Return, word for word, only the lines of the data below that lie between the line with "קשוטית האלון (1088, 837)" and the line with "natürlichen Umgebung (251, 31)", those two lines included.

Supplied data below:

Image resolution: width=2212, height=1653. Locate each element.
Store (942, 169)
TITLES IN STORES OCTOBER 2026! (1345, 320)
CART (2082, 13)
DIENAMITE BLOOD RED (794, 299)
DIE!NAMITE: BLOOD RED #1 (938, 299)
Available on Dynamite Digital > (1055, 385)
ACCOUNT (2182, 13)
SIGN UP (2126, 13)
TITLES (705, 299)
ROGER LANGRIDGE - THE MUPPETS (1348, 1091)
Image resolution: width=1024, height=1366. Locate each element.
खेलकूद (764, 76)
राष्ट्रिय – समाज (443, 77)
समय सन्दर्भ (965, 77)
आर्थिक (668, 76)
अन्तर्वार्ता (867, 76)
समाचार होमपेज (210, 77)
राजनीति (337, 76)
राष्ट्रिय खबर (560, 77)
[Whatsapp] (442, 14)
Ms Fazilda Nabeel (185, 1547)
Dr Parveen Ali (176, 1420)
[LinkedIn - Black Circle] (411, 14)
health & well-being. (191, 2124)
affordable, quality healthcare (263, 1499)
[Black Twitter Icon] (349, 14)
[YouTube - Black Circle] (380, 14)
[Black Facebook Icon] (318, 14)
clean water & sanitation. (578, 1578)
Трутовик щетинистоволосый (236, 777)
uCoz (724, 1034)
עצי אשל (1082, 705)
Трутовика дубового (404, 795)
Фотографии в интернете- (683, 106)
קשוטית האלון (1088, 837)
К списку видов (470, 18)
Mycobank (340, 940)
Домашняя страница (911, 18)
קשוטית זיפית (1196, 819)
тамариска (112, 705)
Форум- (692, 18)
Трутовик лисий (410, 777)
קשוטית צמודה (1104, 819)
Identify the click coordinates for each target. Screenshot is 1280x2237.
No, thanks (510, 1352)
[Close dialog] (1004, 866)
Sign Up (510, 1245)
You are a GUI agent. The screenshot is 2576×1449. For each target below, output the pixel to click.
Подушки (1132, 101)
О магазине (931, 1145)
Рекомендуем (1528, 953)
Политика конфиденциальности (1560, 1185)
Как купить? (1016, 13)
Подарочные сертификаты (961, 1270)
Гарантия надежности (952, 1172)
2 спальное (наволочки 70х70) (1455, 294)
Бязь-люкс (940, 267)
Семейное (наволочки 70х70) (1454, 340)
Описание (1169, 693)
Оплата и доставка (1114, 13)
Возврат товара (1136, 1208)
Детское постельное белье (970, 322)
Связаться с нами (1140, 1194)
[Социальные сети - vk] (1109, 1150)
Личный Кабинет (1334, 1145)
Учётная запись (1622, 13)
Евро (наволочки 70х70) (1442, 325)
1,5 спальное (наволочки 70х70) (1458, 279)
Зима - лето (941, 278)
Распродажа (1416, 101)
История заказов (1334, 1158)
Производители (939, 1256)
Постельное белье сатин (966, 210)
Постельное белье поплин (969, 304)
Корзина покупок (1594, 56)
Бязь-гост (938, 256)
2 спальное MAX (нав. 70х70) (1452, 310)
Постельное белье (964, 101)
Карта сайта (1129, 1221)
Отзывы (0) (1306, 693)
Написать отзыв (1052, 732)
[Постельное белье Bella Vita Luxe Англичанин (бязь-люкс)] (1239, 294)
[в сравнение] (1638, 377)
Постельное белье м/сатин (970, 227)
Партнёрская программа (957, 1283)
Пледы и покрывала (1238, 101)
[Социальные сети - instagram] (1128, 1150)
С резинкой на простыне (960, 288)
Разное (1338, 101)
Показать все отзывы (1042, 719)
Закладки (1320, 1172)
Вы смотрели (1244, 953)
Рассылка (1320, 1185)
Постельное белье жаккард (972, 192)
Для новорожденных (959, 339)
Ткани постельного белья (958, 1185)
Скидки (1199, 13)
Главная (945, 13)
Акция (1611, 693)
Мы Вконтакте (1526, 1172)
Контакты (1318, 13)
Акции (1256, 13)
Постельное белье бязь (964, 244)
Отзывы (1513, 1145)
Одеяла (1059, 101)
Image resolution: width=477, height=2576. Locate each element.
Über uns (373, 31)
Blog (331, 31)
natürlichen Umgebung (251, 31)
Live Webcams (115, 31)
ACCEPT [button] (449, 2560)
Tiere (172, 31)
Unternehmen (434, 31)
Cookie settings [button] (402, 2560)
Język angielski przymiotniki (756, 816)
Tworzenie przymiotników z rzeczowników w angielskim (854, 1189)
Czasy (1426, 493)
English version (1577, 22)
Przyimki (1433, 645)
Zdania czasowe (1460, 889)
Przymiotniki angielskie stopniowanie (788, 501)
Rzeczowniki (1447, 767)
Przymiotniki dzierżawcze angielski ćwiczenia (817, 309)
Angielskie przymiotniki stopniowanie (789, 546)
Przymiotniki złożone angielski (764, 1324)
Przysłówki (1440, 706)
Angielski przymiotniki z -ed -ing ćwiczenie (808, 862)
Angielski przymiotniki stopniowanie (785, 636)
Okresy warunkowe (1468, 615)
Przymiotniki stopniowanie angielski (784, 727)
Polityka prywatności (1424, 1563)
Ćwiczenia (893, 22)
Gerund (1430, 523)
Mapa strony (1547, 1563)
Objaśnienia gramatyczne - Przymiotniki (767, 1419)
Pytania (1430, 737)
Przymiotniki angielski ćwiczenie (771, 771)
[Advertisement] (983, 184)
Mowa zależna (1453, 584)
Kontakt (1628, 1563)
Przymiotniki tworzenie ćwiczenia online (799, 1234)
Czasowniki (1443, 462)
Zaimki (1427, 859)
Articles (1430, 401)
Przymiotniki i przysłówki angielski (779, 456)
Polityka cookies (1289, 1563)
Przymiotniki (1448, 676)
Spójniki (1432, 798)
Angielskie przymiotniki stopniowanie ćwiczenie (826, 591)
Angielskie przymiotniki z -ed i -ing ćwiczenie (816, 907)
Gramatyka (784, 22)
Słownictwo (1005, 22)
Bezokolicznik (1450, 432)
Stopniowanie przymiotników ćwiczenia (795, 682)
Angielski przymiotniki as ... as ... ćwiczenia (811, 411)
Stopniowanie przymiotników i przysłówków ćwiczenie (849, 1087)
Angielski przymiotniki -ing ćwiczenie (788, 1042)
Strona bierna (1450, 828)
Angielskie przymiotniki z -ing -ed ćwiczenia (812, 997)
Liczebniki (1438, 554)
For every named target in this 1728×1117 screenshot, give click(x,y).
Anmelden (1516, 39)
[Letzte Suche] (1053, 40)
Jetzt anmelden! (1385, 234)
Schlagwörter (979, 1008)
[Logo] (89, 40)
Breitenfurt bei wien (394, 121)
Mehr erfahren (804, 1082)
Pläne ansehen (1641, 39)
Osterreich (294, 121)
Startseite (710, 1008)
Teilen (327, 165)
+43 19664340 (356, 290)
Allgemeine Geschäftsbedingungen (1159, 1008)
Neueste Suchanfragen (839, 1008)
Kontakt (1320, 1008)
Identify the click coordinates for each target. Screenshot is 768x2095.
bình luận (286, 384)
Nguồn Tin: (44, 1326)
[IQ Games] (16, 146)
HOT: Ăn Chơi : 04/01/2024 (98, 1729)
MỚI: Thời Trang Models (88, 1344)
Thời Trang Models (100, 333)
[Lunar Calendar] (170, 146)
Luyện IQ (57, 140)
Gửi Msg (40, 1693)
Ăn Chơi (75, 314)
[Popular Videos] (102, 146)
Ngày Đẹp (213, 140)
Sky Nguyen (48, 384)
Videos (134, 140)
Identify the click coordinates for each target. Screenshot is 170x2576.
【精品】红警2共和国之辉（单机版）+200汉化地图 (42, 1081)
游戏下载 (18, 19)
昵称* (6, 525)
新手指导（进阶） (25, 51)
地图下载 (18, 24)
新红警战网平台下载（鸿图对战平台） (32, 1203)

End of Supplied data.

Expected answer -
קשוטית האלון (1088, 837)
К списку видов (470, 18)
Mycobank (340, 940)
Домашняя страница (911, 18)
קשוטית זיפית (1196, 819)
тамариска (112, 705)
Форум- (692, 18)
Трутовик лисий (410, 777)
קשוטית צמודה (1104, 819)
Identify the click coordinates for each target. Screenshot is 1280x2237.
No, thanks (510, 1352)
[Close dialog] (1004, 866)
Sign Up (510, 1245)
You are a GUI agent. The screenshot is 2576×1449. For each target below, output the pixel to click.
Подушки (1132, 101)
О магазине (931, 1145)
Рекомендуем (1528, 953)
Политика конфиденциальности (1560, 1185)
Как купить? (1016, 13)
Подарочные сертификаты (961, 1270)
Гарантия надежности (952, 1172)
2 спальное (наволочки 70х70) (1455, 294)
Бязь-люкс (940, 267)
Семейное (наволочки 70х70) (1454, 340)
Описание (1169, 693)
Оплата и доставка (1114, 13)
Возврат товара (1136, 1208)
Детское постельное белье (970, 322)
Связаться с нами (1140, 1194)
[Социальные сети - vk] (1109, 1150)
Личный Кабинет (1334, 1145)
Учётная запись (1622, 13)
Евро (наволочки 70х70) (1442, 325)
1,5 спальное (наволочки 70х70) (1458, 279)
Зима - лето (941, 278)
Распродажа (1416, 101)
История заказов (1334, 1158)
Производители (939, 1256)
Постельное белье сатин (966, 210)
Постельное белье поплин (969, 304)
Корзина покупок (1594, 56)
Бязь-гост (938, 256)
2 спальное MAX (нав. 70х70) (1452, 310)
Постельное белье (964, 101)
Карта сайта (1129, 1221)
Отзывы (0) (1306, 693)
Написать отзыв (1052, 732)
[Постельное белье Bella Vita Luxe Англичанин (бязь-люкс)] (1239, 294)
[в сравнение] (1638, 377)
Постельное белье м/сатин (970, 227)
Партнёрская программа (957, 1283)
Пледы и покрывала (1238, 101)
[Социальные сети - instagram] (1128, 1150)
С резинкой на простыне (960, 288)
Разное (1338, 101)
Показать все отзывы (1042, 719)
Закладки (1320, 1172)
Вы смотрели (1244, 953)
Рассылка (1320, 1185)
Постельное белье жаккард (972, 192)
Для новорожденных (959, 339)
Ткани постельного белья (958, 1185)
Скидки (1199, 13)
Главная (945, 13)
Акция (1611, 693)
Мы Вконтакте (1526, 1172)
Контакты (1318, 13)
Акции (1256, 13)
Постельное белье бязь (964, 244)
Отзывы (1513, 1145)
Одеяла (1059, 101)
Image resolution: width=477, height=2576. Locate each element.
Über uns (373, 31)
Blog (331, 31)
natürlichen Umgebung (251, 31)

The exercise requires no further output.